Start of DATASET EXTRACT

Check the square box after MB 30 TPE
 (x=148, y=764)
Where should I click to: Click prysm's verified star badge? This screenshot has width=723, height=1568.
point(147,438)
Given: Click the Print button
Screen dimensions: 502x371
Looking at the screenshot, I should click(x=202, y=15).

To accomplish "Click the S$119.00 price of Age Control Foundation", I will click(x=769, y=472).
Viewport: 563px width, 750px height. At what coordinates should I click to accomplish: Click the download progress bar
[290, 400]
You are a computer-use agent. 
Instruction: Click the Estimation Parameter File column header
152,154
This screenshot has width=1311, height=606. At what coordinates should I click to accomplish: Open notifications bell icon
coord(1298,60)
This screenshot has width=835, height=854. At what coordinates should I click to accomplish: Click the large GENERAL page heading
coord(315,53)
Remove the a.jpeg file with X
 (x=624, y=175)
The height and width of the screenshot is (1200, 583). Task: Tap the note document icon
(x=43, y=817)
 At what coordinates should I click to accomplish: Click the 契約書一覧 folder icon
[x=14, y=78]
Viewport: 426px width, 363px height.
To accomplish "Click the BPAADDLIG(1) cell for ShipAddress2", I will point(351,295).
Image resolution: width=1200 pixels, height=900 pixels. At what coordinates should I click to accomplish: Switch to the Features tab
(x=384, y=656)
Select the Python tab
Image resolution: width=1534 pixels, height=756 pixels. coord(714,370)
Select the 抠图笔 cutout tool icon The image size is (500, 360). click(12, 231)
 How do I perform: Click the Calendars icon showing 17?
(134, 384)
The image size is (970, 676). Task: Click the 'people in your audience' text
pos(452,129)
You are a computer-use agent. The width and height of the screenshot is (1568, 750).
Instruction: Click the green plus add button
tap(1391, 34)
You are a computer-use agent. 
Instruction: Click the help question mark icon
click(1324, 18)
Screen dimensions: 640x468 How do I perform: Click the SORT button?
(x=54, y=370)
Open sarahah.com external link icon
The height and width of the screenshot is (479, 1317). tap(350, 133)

End of DATASET EXTRACT

§ ABOUT THIS EXERCISE
Report how many lines of the data contain the word "will", using the number alone.

§ EXERCISE OUTPUT
2